The steps outlined here aren't just about solving immediate problems - they're about building a reliable foundation for long-term monitoring. Proactive maintenance is the cornerstone of this reliability. Regularly updating agents, standardizing dashboard setups, and sticking to consistent monitoring routines can help prevent problems before they even arise. For small and medium-sized businesses, these practices save time on troubleshooting and allow more focus on growth and innovation.

Think of your monitoring system as critical as any production system. Keep detailed documentation of your configurations, stick to update schedules, and establish clear workflows for troubleshooting. This disciplined approach ensures that your Datadog setup remains a dependable tool for making informed business decisions, not a source of unexpected headaches. Regularly reviewing dashboards, agents, and network settings is key to keeping your monitoring system running smoothly.

Your system should always provide the insights you need, when you need them. By applying the troubleshooting steps and preventive strategies shared in this guide, you can maintain consistent visibility into your metrics and keep your operations on track.

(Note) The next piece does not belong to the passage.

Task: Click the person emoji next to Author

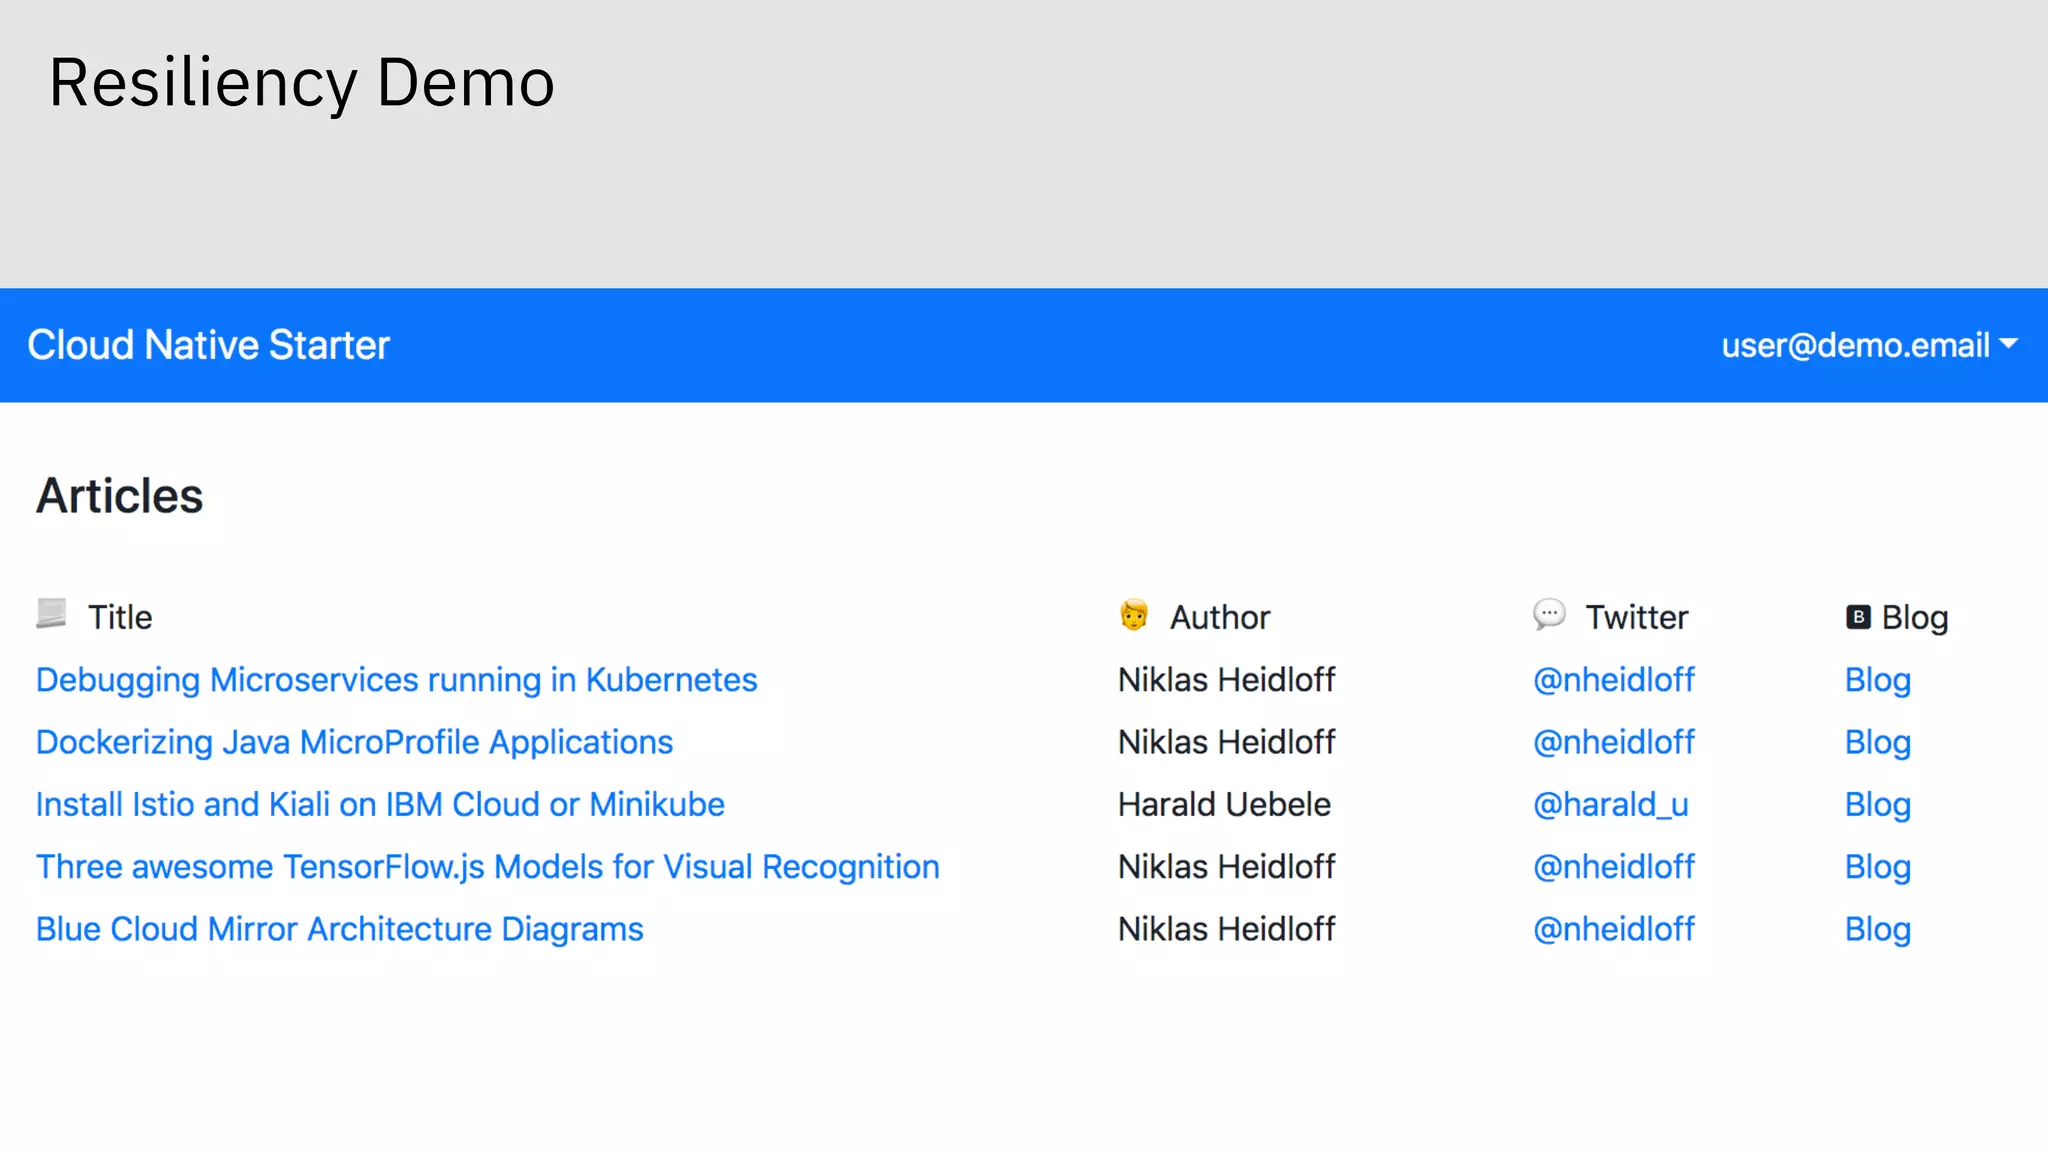Action: pos(1134,615)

For more tailored advice for small and medium-sized businesses, check out Scaling with Datadog for SMBs.

FAQs

How can I properly configure the Datadog Agent to avoid missing metrics in the future?

To ensure you don’t miss out on important metrics, it’s crucial to configure your Datadog Agent properly. Start by verifying that both system and custom metric collection are enabled. Make sure any custom checks and integrations are correctly set up, and confirm the Agent has the required permissions to access the necessary log and metric files.

Keep an eye on the Agent’s internal metrics regularly to identify any gaps in data collection. If issues arise, tweak your configurations to address them promptly. Taking these proactive measures can help maintain steady metric reporting and prevent disruptions down the line.

What are common network issues that might prevent metrics from showing up in Datadog, and how can I resolve them?

Network problems can sometimes lead to missing metrics in Datadog. Common culprits include firewall rules blocking UDP traffic, DNS resolution issues, proxy restrictions, or incorrect network configurations. These disruptions can interfere with the connection between your systems and Datadog's platform.

To address these issues, start by confirming that essential UDP ports, like 8125 for StatsD, are open in your firewall settings. Then, check your DNS configurations to ensure proper name resolution and review any proxy settings to confirm they permit Datadog traffic. Examining your network logs can help identify blocked or dropped packets. Making sure the Datadog Agent has the right network permissions and setup is crucial for regaining access to your metrics.

How can I check if my Datadog user permissions are preventing me from seeing certain metrics?

To check if your user permissions are limiting access to certain metrics in Datadog, head over to Organization Settings and look at your role under User Management. Make sure your role includes the permissions needed to view metrics and dashboards, as these determine the data you're allowed to access.

If your role is missing the required permissions, reach out to your account administrator to update your role or provide additional access. Having the right permissions is key to accessing all the metrics you need in your Datadog environment.